Tasman Swim Club’s Sam McKenzie and Thomas Heaton are preparing to “take another step in their development” when they compete in next month’s Australian State Teams Age Short Course champs in Canberra.
Sam and Thomas, both 16, were selected in the 40-swimmer team last week after winning gold medals at the New Zealand short course championships in Auckland earlier this month. Sam will be swimming in the 16-17 boys 100m and 200m freestyle while Thomas will contest the 16-17 boys 400m and 1500m freestyle at the champs in Canberra from September 25 to 27.
Although the two swimmers have raced in Australia before, their coach Andy Adair says this will be their toughest assignment yet.
“They were both in the New Zealand team that went to the Australian age groups last year, so they have experience at that level,” Andy says. “There were 1200 kids and half a dozen Olympians there, but this will be harder because they will be swimming in the 16-17 age group.
“It’s going to be a great opportunity for them. It’s another step in their development.”
Sam says he’s excited by the prospect of competing against the best swimmers in Australia although recognises it is going to be a “steep learning curve” stepping up an age group.
He is also looking forward to staying at Australia’s elite sporting precinct, the Australian Institute of Sport’s campus in Canberra.

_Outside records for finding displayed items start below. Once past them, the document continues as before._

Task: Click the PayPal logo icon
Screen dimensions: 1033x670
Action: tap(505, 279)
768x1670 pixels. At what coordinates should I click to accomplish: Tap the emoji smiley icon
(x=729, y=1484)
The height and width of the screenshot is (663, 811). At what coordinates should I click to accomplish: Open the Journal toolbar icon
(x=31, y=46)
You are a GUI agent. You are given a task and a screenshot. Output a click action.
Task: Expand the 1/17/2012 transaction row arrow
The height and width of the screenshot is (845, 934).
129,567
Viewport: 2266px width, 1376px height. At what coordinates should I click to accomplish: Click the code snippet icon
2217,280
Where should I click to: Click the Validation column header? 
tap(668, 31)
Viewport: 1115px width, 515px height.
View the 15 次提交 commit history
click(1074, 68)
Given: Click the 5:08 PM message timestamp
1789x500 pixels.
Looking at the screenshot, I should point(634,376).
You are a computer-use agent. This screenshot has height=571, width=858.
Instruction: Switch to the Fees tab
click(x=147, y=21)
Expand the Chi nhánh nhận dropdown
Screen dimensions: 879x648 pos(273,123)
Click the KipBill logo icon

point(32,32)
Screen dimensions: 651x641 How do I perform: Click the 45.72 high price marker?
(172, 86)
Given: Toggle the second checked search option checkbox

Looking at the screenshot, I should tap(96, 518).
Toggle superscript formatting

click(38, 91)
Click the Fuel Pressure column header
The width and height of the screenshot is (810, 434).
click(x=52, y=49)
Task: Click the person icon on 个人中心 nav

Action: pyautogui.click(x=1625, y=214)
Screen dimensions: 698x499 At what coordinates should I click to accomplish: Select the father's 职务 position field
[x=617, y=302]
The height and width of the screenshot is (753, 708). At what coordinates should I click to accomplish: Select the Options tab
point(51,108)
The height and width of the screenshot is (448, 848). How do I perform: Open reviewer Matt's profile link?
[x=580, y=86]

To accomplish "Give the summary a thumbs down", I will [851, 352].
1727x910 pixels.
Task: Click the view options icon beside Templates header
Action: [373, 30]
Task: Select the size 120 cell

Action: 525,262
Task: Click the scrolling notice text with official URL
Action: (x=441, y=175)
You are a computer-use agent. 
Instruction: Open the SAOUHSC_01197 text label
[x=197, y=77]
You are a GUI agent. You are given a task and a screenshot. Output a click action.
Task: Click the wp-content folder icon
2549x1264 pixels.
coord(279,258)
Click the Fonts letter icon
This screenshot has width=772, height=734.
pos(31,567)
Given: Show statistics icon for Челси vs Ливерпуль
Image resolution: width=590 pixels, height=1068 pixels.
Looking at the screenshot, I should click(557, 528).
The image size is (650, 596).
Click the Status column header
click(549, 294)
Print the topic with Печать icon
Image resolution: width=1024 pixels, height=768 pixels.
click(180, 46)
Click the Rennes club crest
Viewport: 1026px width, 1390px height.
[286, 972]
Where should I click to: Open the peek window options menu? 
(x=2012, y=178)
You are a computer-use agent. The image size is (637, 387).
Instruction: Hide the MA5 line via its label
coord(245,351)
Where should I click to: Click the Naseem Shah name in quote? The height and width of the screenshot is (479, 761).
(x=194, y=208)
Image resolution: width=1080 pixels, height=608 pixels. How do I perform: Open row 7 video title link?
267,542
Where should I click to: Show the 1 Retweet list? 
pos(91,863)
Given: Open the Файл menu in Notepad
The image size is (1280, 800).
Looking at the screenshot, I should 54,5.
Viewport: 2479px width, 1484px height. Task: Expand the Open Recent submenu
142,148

“I can’t wait to swim against the Australians again,” Sam says. “We’ll be racing against faster swimmers so hopefully that’ll push us to go faster.”
Thomas knows it will be a big challenge racing against older swimmers and hopes that it will “help us learn to go faster”.
The three-day meet will feature a team’s competition which Andy says will add another dimension to the champs.
“It’s also going to be interesting for them because it’s team’s racing, so there’s always a lot more hype and excitement.
Even if they can’t win a race, it’s important to get second or third to get points for the team.”
Andy says Tasman Swim Club’s Talia Harwood just missed selection for the team, while Caitlin Delany was ineligible because she “just turned 17” and missed the 15 to 16 age criteria for girls.